Il lui arrivait de se rendre sur la colline à quelques encablures du camp et là il hurlait son amour en espérant que le vent porterait ses mots jusqu’aux oreilles de son compagnon, que celui-ci entendrait son chagrin et lui reviendrait. Il avait besoin de son sourire, de son rire, de son corps, il avait besoin d’entendre sa voix, de sentir sa peau contre la sienne, de boire son nectar, de se repaître de son odeur…

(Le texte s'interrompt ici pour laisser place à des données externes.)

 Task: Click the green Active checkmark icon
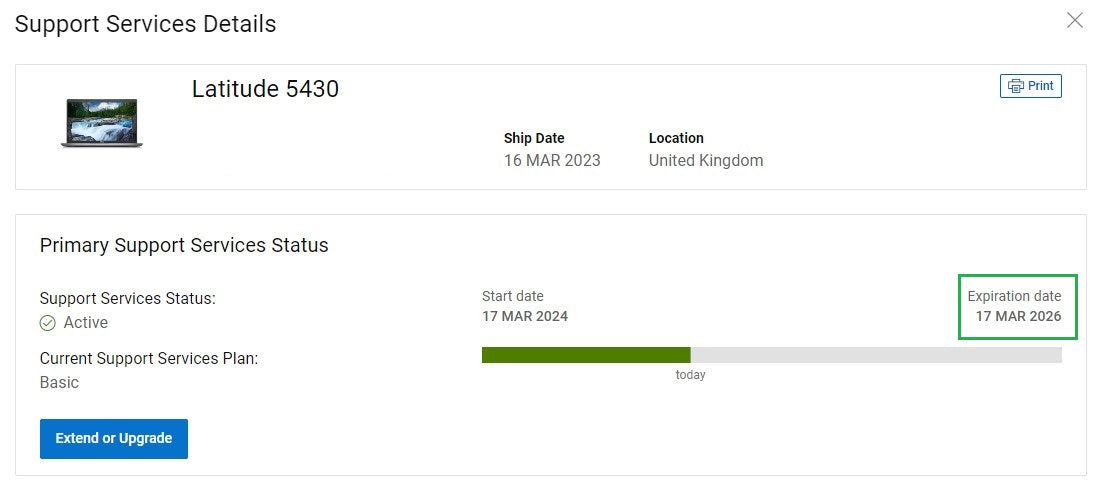pos(48,323)
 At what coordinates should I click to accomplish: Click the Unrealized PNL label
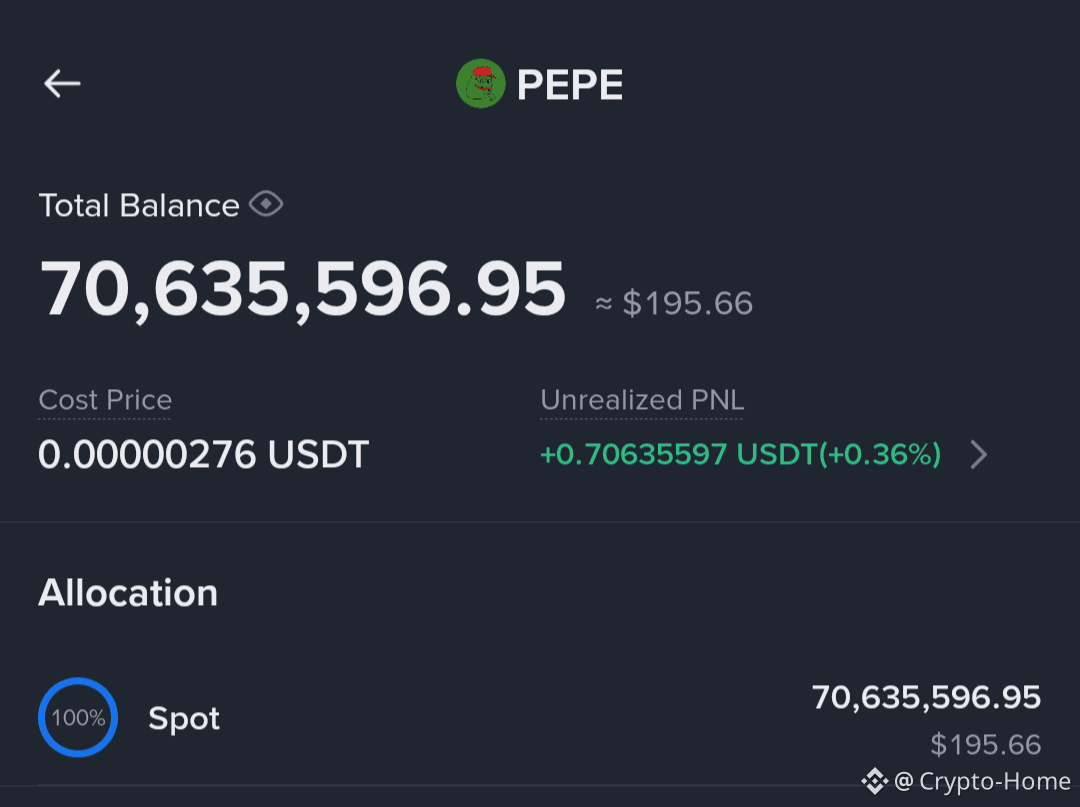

Jour après jour il accomplissait ses tâches, comme un automate, comme si son corps était une enveloppe vide. Il tenait par fidélité à Spartacus, il tenait parce qu’il l’avait promis à Agron, il tenait parce qu’il n’avait pas le droit de s’effondrer. Et il savait que si un jour la nouvelle de la mort de son amant l’atteignait, il tiendrait encore, parce qu’on avait besoin de lui. Mais dès lors, il n’aspirerait plus qu’à le rejoindre parce que sans lui sa vie était vide de but.
Si tu ne me revenais pas,
Bien sûr, je poursuivrais ma route
Je connais la peur et le doute,
Mais où me mèneraient mes pas
Si tu ne me revenais pas?
Il était là, dans ses bras, abîmé, blessé, souffrant, dévasté…
Mais il était là et jamais plus il ne le laisserait partir loin de lui, jamais plus.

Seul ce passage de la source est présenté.